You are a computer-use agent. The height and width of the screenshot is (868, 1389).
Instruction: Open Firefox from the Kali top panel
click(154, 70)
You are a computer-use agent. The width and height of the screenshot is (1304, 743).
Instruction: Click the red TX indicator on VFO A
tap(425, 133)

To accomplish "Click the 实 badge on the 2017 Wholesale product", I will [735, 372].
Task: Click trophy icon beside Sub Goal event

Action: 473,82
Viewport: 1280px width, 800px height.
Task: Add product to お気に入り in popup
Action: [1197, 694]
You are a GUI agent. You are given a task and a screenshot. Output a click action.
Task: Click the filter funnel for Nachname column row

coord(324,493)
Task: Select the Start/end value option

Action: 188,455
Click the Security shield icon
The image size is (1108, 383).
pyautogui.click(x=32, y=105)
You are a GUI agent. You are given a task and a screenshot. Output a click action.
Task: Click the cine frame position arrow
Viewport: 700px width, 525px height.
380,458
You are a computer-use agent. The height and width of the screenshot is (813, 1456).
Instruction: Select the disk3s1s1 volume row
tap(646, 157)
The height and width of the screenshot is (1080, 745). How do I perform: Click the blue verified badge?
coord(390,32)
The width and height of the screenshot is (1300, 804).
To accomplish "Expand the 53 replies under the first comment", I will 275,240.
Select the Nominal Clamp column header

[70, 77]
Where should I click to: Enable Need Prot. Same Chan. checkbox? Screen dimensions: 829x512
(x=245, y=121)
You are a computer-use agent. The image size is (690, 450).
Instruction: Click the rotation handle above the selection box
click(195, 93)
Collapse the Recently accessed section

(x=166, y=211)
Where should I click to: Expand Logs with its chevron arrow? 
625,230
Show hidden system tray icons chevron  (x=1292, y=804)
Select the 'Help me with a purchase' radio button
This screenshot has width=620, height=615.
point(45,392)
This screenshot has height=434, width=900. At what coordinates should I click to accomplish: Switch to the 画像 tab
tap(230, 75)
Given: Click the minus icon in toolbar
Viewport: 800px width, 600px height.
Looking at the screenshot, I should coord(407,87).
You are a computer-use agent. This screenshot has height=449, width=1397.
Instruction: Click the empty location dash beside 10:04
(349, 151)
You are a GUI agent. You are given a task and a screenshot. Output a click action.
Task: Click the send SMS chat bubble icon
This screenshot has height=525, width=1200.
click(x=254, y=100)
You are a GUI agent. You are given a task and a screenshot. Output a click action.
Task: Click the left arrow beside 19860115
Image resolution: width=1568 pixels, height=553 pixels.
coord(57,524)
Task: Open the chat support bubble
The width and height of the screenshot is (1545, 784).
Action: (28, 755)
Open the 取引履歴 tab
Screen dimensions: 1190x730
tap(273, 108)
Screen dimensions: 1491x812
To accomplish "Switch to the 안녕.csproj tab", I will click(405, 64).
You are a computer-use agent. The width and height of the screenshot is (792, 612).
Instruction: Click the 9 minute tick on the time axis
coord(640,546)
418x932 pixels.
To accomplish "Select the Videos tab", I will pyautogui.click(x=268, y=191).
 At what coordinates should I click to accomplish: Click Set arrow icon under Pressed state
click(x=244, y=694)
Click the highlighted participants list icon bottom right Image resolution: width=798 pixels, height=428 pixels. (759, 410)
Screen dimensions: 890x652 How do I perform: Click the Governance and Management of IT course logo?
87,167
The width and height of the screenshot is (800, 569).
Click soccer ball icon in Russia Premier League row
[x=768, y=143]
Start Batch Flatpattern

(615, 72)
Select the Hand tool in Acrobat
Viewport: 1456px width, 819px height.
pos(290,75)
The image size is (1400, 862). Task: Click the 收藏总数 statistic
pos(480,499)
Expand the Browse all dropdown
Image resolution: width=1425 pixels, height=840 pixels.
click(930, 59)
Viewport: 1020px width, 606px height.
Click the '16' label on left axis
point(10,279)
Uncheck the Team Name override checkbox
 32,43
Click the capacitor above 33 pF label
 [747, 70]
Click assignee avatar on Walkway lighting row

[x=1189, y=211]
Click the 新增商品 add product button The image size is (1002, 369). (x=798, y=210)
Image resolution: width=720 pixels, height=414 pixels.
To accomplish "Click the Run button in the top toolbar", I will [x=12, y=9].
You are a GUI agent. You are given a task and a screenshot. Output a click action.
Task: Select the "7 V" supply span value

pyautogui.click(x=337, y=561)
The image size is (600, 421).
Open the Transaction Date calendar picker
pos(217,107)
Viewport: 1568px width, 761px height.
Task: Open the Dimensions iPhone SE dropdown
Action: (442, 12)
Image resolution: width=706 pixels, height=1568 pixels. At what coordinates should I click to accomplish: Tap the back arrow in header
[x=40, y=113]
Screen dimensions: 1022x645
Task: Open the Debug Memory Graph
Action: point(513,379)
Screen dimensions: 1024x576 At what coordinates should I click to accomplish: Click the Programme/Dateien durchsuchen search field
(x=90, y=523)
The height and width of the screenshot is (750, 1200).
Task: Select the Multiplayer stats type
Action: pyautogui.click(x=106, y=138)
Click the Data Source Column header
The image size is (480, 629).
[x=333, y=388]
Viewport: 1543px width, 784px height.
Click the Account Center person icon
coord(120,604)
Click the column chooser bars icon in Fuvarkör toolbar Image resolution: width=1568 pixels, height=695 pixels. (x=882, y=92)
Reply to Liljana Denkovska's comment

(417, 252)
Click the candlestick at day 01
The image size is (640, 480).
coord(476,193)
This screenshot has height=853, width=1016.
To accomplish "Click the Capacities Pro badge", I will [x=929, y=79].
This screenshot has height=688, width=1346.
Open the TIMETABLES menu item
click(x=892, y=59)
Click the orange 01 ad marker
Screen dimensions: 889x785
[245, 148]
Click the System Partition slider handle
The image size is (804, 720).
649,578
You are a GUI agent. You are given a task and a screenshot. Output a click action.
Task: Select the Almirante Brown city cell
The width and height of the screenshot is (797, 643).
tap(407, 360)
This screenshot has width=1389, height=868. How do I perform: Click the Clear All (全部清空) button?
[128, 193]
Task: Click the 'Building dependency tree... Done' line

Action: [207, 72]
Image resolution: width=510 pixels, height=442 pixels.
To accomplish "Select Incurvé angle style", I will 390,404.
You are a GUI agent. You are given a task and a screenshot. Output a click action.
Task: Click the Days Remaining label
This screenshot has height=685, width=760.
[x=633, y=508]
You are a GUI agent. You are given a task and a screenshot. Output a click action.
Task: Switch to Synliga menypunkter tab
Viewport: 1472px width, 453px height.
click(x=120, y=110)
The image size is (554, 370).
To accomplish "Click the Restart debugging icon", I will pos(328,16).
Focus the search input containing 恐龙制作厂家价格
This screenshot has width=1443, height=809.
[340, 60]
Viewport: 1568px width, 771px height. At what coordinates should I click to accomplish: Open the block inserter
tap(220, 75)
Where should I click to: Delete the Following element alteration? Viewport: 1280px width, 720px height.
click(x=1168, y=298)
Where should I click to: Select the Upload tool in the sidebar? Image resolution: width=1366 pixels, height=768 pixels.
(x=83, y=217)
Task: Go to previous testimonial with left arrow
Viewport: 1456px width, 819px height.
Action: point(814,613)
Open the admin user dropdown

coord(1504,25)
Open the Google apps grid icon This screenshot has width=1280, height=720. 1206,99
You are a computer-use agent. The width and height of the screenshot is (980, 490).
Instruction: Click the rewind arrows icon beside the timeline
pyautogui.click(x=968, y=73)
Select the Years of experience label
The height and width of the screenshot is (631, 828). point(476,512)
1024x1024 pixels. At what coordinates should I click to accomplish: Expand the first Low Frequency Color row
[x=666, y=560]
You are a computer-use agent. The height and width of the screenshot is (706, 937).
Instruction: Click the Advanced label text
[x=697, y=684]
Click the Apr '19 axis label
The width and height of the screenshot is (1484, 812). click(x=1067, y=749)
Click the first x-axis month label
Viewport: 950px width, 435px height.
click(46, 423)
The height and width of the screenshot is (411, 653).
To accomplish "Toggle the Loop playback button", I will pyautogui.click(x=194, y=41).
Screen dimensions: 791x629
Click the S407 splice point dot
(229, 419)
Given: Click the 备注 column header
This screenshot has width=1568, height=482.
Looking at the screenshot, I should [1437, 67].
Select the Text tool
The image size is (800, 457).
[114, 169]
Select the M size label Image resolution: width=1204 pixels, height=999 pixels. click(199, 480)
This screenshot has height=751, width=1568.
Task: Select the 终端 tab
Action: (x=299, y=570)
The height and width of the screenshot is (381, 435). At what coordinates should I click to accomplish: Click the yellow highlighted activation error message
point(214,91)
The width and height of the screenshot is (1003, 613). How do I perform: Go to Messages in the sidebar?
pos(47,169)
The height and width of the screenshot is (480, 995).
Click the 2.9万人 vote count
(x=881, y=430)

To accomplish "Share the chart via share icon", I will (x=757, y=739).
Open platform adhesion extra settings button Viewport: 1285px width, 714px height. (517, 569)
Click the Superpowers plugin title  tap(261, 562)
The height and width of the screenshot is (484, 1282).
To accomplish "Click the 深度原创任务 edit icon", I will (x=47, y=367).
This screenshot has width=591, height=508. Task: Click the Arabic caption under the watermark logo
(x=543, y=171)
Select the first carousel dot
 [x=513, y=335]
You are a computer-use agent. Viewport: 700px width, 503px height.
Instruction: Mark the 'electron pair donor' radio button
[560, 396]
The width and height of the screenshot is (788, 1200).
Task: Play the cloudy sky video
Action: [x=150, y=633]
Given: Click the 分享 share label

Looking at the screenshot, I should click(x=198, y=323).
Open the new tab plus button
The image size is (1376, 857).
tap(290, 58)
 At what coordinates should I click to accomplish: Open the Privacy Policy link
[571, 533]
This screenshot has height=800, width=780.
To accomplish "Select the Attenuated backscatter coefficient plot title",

(Exercise task) Copy out the rows above word for word, starting at the line that contains "The image size is (554, 370)." and ending at the line that contains "[x=666, y=560]", with both of those lines included.

(Response)
The image size is (554, 370).
To accomplish "Click the Restart debugging icon", I will pos(328,16).
Focus the search input containing 恐龙制作厂家价格
This screenshot has width=1443, height=809.
[340, 60]
Viewport: 1568px width, 771px height. At what coordinates should I click to accomplish: Open the block inserter
tap(220, 75)
Where should I click to: Delete the Following element alteration? Viewport: 1280px width, 720px height.
click(x=1168, y=298)
Where should I click to: Select the Upload tool in the sidebar? Image resolution: width=1366 pixels, height=768 pixels.
(x=83, y=217)
Task: Go to previous testimonial with left arrow
Viewport: 1456px width, 819px height.
Action: point(814,613)
Open the admin user dropdown

coord(1504,25)
Open the Google apps grid icon This screenshot has width=1280, height=720. 1206,99
You are a computer-use agent. The width and height of the screenshot is (980, 490).
Instruction: Click the rewind arrows icon beside the timeline
pyautogui.click(x=968, y=73)
Select the Years of experience label
The height and width of the screenshot is (631, 828). point(476,512)
1024x1024 pixels. At what coordinates should I click to accomplish: Expand the first Low Frequency Color row
[x=666, y=560]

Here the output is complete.